The resection of aortic aneurysms does not always require an artificial shunt, but occasionally a shunt is paramount to success. A shunt is usually necessary when the surgeon anticipates encroachment upon the cerebral circulation. Hypothermia may remove the tension of working against "time" or cerebral anoxia, but in the older patient the hazard of ventricular fibrillation must be considered. Furthermore, cerebral hypertension, and left ventricular strain accompany cross-clamping of the aorta. Experimental work will be presented to demonstrate this influence on the heart and cerebral circulation when the aorta is clamped under normal and hypothermic states.

Temporary shunts of plastic materials and heterologous blood vessels have been used experimentally and clinically. Blood pressure proximal and distal to the different shunts have been electronically recorded. The advantages of each will be discussed.

A short movie will be presented to demonstrate the use of a shunt made from a sterilized 225 lb. pig aorta during a 10-hour resection of an aorta in a 62-year-old male containing four aneurysms; the first in the arch opposite the innominate artery and the fourth at the level of the crux of the left diaphragm.

43. Patent Ductus Arteriosus with Hypertension: Analysis of Cases in Which Operation Was Performed.

F. Henry Ellis (by invitation), John W. Kirklin and

Earl H. Wood (by invitation), Rochester, Minn.

Clinical and physiologic data have been accumulated in recent years to help clarify those atypical cases of patent ductus arteriosus in which there is an associated pulmonary hypertension. There is, however, considerable disagreement as to the correct surgical management of these patients. The indications for operation are ill-defined and there is no clear concept of the postoperative results.

An analysis has therefore been made of approximately 25 cases of patent ductus arteriosus with pulmonary hypertension in which an operation was performed. Pre-operative physiologic data have been obtained by cardiac catheterization in all cases. The analysis will dc presented in some detail to emphasize certain hemodynamic features such as the bidirectional nature of some of the shunts and the variability of peripheral cyanosis in patients with right-to-left shunts. Physiologic data gathered at the time of operation and during the postoperative period in many cases will also be presented.

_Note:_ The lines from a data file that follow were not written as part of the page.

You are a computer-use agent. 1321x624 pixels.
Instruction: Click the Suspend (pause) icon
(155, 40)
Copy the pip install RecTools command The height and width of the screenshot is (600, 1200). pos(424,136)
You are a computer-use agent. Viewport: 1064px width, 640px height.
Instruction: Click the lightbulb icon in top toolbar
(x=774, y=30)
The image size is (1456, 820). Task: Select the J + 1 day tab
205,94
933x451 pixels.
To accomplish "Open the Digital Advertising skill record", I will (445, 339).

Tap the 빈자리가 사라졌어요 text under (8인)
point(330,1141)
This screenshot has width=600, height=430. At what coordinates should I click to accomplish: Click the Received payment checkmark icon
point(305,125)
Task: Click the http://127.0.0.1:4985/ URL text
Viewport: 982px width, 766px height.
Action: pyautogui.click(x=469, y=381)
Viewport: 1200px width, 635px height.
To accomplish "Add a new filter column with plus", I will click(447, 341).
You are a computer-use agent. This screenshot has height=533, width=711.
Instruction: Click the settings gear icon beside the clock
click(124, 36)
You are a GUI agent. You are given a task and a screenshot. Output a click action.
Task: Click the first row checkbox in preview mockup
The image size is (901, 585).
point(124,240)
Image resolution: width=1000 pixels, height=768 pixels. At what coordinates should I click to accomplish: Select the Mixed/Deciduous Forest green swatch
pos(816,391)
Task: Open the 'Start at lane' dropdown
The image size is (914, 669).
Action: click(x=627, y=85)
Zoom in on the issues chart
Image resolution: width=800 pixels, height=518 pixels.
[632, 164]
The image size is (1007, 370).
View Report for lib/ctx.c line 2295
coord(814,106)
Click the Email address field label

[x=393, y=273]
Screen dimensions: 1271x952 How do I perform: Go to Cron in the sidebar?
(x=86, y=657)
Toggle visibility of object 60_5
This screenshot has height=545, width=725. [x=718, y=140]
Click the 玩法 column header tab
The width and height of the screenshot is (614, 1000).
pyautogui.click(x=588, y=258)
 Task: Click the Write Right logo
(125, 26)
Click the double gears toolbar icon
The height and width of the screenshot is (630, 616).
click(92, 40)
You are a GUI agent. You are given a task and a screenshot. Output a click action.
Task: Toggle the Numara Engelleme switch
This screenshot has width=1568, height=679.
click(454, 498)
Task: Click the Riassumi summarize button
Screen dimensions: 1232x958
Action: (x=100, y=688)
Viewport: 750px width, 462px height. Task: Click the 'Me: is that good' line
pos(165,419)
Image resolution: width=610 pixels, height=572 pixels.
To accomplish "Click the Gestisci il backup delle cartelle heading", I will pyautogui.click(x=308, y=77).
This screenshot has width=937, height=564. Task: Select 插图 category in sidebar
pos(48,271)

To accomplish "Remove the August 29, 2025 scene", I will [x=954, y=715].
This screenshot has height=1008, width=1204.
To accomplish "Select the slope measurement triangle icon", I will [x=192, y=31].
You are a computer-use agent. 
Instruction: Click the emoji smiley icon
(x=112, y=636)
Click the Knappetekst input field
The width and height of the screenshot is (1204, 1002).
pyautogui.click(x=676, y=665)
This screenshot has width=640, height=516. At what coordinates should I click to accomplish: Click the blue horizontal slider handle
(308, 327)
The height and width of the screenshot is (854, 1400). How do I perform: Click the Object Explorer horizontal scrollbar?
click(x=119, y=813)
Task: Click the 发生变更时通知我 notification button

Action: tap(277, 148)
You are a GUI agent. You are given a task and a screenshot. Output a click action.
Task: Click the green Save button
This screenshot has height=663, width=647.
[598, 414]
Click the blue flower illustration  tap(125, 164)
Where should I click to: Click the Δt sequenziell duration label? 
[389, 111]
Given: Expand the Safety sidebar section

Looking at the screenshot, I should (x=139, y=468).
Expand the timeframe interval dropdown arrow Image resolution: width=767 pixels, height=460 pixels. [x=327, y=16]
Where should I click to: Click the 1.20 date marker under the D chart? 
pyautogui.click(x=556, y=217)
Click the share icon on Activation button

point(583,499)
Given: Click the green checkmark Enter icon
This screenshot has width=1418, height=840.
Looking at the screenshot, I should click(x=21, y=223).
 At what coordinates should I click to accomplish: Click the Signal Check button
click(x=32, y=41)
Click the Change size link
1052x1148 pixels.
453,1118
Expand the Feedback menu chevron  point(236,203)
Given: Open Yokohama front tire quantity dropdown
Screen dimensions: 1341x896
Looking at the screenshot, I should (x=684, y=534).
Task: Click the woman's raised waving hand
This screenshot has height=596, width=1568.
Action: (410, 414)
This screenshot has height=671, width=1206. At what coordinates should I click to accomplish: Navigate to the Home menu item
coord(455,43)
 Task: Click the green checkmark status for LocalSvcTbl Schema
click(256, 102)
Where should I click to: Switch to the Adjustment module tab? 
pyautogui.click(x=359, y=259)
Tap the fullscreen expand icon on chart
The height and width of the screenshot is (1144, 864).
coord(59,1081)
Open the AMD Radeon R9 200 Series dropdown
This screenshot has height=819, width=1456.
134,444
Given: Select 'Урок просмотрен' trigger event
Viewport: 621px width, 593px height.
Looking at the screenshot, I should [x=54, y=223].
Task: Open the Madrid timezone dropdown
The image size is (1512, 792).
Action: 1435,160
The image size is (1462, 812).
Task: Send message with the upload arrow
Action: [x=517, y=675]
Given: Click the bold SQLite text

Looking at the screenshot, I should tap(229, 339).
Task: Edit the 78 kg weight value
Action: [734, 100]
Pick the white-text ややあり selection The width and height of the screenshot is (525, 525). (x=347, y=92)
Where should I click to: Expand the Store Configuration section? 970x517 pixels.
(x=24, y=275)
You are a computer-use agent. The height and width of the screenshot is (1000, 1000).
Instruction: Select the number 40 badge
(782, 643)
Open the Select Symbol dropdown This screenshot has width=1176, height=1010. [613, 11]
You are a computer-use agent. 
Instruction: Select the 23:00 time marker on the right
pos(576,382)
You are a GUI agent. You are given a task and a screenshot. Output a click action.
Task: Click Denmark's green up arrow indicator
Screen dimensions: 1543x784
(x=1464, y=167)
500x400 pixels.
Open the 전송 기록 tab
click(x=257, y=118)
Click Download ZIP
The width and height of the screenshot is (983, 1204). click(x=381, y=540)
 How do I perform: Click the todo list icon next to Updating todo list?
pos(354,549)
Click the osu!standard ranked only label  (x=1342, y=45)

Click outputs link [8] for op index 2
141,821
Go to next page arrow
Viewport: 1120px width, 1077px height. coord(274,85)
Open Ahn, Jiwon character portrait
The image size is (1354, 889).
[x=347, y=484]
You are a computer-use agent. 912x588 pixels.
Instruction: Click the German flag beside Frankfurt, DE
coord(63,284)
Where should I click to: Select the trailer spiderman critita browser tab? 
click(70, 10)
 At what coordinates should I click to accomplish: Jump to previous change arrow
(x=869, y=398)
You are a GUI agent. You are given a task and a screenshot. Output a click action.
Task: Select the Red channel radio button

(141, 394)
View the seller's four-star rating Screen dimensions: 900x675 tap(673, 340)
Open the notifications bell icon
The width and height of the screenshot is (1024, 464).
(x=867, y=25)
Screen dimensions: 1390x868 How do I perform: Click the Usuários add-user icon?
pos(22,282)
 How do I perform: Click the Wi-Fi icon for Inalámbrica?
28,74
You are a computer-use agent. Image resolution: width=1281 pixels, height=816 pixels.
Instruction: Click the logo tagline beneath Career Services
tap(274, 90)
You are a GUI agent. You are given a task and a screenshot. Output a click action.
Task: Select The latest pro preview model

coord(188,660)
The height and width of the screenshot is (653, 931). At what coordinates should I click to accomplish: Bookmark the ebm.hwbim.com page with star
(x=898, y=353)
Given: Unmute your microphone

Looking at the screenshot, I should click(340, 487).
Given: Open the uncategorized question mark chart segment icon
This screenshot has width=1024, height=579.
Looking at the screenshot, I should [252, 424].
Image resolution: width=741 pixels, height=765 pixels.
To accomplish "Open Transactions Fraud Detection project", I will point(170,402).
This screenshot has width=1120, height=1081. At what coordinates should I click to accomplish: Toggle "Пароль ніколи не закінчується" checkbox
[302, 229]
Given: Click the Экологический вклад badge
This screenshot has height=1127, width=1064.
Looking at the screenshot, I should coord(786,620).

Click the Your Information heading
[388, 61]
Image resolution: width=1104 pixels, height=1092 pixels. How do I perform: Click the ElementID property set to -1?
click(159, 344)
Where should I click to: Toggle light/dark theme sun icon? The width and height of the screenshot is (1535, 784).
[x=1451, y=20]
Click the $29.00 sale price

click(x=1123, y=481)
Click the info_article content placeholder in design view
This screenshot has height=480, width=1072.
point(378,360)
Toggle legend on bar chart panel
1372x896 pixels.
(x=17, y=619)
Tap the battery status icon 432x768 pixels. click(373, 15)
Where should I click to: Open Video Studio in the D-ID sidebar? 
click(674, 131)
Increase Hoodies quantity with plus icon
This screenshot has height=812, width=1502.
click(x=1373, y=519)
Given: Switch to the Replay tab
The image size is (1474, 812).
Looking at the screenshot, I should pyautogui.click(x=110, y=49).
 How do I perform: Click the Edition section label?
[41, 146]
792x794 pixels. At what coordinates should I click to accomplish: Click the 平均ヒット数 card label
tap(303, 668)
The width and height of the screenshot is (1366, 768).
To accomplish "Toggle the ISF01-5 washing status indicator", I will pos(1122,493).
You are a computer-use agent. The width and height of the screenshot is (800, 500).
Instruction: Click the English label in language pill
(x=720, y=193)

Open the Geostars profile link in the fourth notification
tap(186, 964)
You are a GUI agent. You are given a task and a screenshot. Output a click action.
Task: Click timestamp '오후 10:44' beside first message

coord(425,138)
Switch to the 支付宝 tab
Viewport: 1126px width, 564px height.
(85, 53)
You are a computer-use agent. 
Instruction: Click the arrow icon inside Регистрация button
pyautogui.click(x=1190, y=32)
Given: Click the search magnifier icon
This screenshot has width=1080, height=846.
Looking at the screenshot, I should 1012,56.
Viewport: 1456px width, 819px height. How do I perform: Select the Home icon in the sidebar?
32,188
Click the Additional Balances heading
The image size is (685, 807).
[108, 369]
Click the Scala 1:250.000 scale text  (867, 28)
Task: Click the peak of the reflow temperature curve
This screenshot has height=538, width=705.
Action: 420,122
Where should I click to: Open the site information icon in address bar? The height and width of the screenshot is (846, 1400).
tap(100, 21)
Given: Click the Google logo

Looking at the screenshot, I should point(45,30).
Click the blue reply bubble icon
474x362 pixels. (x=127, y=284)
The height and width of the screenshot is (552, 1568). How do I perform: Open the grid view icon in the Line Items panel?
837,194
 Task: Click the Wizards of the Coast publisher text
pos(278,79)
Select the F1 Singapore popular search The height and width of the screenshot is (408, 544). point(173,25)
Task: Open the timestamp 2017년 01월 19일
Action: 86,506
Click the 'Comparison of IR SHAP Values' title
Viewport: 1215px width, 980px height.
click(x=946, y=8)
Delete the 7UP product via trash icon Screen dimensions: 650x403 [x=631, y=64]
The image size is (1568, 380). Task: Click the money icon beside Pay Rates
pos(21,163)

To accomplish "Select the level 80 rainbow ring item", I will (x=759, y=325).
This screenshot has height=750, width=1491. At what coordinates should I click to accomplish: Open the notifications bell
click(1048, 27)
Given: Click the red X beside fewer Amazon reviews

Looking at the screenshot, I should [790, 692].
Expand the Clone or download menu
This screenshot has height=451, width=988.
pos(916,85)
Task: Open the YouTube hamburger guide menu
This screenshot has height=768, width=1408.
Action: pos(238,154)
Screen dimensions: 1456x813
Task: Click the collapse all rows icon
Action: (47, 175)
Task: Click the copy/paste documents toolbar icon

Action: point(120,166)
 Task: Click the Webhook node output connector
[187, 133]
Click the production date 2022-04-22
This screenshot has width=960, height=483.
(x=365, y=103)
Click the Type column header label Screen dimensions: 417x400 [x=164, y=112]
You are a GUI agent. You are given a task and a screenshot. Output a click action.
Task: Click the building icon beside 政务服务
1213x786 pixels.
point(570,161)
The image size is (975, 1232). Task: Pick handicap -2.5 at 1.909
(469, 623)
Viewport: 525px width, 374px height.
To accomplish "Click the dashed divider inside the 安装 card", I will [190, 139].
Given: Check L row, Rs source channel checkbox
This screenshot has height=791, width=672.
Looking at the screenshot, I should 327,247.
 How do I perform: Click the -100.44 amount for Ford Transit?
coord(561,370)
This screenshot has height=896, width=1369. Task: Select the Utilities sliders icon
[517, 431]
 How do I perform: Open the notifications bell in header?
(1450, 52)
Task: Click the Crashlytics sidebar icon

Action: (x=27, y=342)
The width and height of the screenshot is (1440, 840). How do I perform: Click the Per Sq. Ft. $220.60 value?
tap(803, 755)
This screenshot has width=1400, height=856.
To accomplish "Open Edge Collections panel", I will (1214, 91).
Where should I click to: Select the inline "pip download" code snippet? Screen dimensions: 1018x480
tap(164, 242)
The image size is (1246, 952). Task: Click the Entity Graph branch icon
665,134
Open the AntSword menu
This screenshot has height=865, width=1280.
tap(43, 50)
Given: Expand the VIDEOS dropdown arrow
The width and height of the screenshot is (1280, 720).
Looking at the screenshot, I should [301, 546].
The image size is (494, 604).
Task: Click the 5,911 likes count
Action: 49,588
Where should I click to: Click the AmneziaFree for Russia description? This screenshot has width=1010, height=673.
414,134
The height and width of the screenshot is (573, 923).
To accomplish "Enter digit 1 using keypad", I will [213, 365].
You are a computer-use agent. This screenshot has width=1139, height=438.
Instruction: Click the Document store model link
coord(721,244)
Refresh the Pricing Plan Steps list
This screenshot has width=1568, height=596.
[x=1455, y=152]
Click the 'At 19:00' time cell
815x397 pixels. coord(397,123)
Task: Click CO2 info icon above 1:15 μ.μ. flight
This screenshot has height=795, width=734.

On the basis of these findings, cases of patent ductus arteriosus with pulmonary hypertension have been classified as follows:

1. Cases in which pressure in the pulmonary artery is elevated but is less than systemic arterial pressure.

2. Cases in which pressure in the pulmonary artery is equivalent to systemic arterial pressure.

a. With predominantly a left-to-right shunt.

b. With predominantly a right-to-left shunt.

The analysis of cases has led to certain conclusions concerning the surgical management of these patients particularly with reference to: (1) Criteria for the selection of patients for operation; (2) technical factors of importance during the operation and the postoperative period; (3) prognosis following operation.